I think you really have to look upon people who can’t move or communicate, you must assume that they are aware, even if they don’t appear to be. You must assume that they can feel, even if you think they can’t.I know there are a lot of difficulties caring for a person like that, but one of the most important things for that person is to be able to talk, however they do it. And if they need someone else to allow them to talk, then I think perhaps they need the opportunity to do that more often than they are getting. Otherwise whole days will go by when the only conversation has been ‘Do you want a drink?’ I mean, they may as well be in solitary confinement.
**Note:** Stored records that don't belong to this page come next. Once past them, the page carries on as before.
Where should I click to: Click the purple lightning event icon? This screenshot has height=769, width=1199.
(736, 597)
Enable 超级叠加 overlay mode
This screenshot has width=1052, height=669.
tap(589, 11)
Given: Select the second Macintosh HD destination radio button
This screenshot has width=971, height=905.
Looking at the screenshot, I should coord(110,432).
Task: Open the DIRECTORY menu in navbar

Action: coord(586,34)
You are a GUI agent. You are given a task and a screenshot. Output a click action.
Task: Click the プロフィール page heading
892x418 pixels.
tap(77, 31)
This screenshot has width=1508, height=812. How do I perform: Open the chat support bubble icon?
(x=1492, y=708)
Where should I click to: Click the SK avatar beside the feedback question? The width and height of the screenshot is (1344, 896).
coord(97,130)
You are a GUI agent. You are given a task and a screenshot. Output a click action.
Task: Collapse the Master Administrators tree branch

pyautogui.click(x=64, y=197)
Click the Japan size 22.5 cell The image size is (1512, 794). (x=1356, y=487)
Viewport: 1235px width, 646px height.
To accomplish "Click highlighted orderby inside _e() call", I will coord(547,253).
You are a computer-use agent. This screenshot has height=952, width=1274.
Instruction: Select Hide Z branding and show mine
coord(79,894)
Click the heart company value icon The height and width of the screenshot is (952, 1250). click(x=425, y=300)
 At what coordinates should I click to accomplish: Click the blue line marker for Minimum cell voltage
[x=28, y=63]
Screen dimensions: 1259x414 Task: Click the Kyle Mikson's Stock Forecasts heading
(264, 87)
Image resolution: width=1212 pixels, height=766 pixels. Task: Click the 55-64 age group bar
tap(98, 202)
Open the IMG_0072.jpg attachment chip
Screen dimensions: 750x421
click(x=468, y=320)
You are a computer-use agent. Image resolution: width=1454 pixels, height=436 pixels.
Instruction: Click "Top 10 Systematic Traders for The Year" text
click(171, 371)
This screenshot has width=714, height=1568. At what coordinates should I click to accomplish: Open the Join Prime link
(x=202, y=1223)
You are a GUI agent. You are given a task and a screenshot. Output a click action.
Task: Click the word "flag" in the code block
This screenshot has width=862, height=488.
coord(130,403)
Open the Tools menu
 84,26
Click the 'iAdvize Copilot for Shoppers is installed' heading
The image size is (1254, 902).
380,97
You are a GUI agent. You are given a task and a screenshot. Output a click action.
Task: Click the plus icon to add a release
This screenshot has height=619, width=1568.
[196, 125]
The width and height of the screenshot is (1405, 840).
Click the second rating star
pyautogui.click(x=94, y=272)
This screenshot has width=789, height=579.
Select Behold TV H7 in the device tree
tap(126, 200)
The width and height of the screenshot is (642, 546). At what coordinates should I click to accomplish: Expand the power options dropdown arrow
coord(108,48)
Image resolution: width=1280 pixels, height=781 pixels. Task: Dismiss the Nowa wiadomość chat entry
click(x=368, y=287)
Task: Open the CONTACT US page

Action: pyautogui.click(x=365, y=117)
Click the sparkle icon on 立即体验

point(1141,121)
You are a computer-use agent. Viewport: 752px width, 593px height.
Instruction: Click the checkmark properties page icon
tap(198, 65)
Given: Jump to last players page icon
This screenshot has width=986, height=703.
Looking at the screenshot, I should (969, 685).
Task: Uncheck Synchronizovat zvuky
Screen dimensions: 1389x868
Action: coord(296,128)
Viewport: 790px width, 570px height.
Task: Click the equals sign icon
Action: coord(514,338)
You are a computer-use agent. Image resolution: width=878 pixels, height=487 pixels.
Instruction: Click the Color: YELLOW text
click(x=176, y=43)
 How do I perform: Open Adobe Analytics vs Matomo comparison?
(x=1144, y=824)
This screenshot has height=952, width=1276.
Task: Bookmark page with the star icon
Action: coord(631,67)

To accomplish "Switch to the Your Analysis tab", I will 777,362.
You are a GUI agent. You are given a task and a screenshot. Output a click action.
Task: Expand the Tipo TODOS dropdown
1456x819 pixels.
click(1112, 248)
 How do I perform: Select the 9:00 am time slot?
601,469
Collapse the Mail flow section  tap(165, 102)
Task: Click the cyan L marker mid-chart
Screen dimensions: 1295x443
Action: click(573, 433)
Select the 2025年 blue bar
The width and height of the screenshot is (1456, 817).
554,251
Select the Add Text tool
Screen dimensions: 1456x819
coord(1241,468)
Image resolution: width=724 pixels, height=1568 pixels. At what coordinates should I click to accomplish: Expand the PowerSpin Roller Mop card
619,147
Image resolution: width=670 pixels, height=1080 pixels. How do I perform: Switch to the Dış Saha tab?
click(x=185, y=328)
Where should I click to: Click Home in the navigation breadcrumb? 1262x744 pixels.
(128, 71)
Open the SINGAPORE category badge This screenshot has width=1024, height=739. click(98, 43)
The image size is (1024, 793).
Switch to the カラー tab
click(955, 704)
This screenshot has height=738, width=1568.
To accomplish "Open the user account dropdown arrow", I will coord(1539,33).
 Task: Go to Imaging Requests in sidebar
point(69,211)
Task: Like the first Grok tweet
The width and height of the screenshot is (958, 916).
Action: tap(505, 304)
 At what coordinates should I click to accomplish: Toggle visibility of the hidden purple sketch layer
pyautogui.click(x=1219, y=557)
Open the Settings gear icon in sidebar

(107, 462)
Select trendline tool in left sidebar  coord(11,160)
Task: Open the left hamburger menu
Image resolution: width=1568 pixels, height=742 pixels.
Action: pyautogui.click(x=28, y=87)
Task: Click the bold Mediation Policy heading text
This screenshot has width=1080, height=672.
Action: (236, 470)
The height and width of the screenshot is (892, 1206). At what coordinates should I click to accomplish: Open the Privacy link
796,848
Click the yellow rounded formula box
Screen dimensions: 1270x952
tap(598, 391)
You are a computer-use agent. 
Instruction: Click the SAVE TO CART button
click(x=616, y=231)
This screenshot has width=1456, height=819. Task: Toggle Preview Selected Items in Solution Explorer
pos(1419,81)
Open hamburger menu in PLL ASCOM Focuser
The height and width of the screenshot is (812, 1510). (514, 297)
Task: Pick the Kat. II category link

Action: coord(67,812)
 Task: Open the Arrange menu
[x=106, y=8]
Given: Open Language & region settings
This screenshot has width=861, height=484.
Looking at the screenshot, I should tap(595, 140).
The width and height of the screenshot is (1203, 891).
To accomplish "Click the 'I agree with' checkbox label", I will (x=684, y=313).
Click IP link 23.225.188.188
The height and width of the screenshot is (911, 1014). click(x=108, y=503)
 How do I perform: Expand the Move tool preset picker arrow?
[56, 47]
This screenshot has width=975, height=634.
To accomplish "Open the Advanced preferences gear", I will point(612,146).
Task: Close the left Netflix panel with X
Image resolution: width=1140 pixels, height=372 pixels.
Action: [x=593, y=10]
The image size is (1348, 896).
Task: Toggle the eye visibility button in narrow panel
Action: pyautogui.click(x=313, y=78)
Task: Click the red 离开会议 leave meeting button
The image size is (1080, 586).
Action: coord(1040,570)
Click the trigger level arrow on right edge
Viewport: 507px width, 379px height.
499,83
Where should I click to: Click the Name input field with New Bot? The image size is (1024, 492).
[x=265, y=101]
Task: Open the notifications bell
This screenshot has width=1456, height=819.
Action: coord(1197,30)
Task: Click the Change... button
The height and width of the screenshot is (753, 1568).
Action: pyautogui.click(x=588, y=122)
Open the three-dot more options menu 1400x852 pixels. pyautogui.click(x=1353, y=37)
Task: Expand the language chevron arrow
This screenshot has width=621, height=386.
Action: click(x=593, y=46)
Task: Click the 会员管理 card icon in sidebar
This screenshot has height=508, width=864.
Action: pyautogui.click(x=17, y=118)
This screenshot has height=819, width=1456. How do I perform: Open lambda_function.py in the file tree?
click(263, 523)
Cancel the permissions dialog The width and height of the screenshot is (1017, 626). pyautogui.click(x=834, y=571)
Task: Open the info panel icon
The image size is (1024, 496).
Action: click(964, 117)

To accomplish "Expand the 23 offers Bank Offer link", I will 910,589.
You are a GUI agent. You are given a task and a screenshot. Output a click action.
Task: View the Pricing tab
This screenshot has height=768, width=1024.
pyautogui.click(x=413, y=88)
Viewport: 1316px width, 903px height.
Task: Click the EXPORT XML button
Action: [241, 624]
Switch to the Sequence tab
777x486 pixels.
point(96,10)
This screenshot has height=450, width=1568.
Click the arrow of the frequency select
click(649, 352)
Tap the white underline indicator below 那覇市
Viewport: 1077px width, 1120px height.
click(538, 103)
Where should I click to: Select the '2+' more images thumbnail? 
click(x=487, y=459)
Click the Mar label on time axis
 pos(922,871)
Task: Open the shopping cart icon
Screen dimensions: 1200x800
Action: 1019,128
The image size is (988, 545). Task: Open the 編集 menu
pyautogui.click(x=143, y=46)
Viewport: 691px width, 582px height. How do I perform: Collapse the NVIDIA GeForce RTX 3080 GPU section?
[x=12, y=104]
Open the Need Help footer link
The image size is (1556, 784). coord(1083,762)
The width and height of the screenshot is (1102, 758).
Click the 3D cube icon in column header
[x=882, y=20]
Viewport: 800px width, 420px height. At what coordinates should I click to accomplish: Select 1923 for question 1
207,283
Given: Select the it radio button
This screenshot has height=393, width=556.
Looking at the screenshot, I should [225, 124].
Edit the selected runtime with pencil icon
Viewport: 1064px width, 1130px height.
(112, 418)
Other motor neurone disease sufferers that I’ve seen have had a sort of keyboard that they can type out relatively quickly, even at the speed almost of talking, their particular responses. But of course he couldn’t move his hands, his paralysis had spread from his extremities, if you like, inwards very quickly, so his arms were completely useless, there was no chance that he could have typed out. And of course Stephen Hawking, I believe he does it with his forehead, doesn’t he? But that is quite a complicated machine and I don’t know that my father would have learnt to use that particularly quickly. I think it was the single most painful thing for him not being able to communicate, because he was witty and I think that was the cruellest thing to take away.

It’s very easy – and I’m as guilty as the next person for thinking it – but when people don’t sound right when they’re talking or they can’t talk any more to imagine that they are stupid. Just because somebody doesn’t look or sound the way you think people should look or sound doesn’t mean that they are not the same person inside, and they’re certainly not stupid.